# Reading text
######

Agentic Browser

Home Projects Agentic Browser Agent Intelligence System

Agent Intelligence System

The Agent Intelligence System is the core AI orchestration layer of the Agentic Browser. It provides two primary agent workflows: the React Agent for conversational AI with dynamic tool selection, and the Browser Use Agent for generating structured browser automation scripts. This document focuses on the React Agent architecture, tool system, and LLM integration. For Browser Use Agent implementation details, see Browser Use Agent and Script Generation. For individual tool implementations, see Agent Tool System.


System Architecture Overview

The Agent Intelligence System is built around LangGraph's state machine framework, which enables the ReAct (Reason + Act) pattern where the LLM iteratively decides whether to call tools or provide a final answer.

Architecture Diagram

Sources: agents/react_agent.py agents/react_tools.py services/react_agent_service.py routers/react_agent.py


React Agent Workflow

LangGraph State Machine

The React Agent uses a cyclic graph with two nodes: agent (LLM reasoning) and tool_execution (tool invocation). The tools_condition function determines whether the LLM's response contains tool calls.

Architecture Diagram

Implementation Details:

The GraphBuilder class constructs the workflow in agents/react_agent.py138-176:

class GraphBuilder:
    def buildgraph(self):
        agent_node = _create_agent_node(self.tools)

        workflow = StateGraph(AgentState)
        workflow.add_node("agent", agent_node)
        workflow.add_node("tool_execution", ToolNode(self.tools))
        workflow.add_edge(START, "agent")
        workflow.add_conditional_edges(
            "agent",
            tools_condition,
            {
                "tools": "tool_execution",
                END: END,
            },
        )
        workflow.add_edge("tool_execution", "agent")
        return workflow.compile()

The agent node is created by _create_agent_node() agents/react_agent.py123-136 which binds the tool schemas to the LLM:

def _create_agent_node(tools: Sequence[StructuredTool]):
    bound_llm = _llm.bind_tools(list(tools))

######

# Excerpted data
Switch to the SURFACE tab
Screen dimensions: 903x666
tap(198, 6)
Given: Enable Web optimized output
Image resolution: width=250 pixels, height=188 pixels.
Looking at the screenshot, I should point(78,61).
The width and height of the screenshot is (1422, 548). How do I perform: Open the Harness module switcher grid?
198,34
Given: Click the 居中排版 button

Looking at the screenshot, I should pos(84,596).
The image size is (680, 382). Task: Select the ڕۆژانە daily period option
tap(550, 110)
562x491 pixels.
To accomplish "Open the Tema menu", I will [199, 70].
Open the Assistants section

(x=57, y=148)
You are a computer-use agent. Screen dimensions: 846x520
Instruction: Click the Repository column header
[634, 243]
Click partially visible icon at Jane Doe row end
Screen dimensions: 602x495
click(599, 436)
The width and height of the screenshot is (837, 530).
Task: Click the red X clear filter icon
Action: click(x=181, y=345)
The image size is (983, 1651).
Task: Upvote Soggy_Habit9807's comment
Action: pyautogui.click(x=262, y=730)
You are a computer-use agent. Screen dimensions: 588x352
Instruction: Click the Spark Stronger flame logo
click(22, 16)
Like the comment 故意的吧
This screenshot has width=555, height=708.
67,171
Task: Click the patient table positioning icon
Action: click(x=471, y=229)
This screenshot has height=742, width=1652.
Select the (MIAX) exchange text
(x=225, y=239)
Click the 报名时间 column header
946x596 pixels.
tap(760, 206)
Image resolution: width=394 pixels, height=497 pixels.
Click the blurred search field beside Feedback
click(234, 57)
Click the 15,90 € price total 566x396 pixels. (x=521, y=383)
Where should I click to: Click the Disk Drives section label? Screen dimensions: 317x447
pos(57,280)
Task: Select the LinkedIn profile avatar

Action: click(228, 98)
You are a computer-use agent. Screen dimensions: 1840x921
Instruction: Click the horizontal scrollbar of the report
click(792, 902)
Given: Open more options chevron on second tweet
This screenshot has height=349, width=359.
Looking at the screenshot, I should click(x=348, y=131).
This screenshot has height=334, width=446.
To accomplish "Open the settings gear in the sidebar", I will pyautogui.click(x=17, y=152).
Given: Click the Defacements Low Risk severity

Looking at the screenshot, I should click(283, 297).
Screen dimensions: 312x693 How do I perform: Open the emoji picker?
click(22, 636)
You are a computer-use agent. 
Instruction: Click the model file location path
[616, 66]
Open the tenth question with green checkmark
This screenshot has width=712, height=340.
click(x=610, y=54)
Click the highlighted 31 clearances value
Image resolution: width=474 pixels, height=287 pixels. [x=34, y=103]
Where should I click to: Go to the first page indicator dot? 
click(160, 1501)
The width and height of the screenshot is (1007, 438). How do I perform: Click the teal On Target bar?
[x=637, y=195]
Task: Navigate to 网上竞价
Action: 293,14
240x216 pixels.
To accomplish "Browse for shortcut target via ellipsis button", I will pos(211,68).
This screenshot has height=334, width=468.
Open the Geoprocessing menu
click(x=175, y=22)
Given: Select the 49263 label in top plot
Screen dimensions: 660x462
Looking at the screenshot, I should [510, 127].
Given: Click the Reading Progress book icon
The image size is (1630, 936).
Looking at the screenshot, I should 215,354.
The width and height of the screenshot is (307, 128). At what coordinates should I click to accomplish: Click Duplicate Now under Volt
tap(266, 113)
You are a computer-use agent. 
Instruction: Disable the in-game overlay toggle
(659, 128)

######

# Exercise
Answer these about the Agent Intelligence System text:
1. What are the two primary agent workflows the system provides?
2. What are the names of the two nodes in the React Agent's cyclic graph?
3. Which function creates the agent node and binds the tool schemas to the LLM?

# Answer area
1. The React Agent and the Browser Use Agent.
2. agent and tool_execution.
3. _create_agent_node()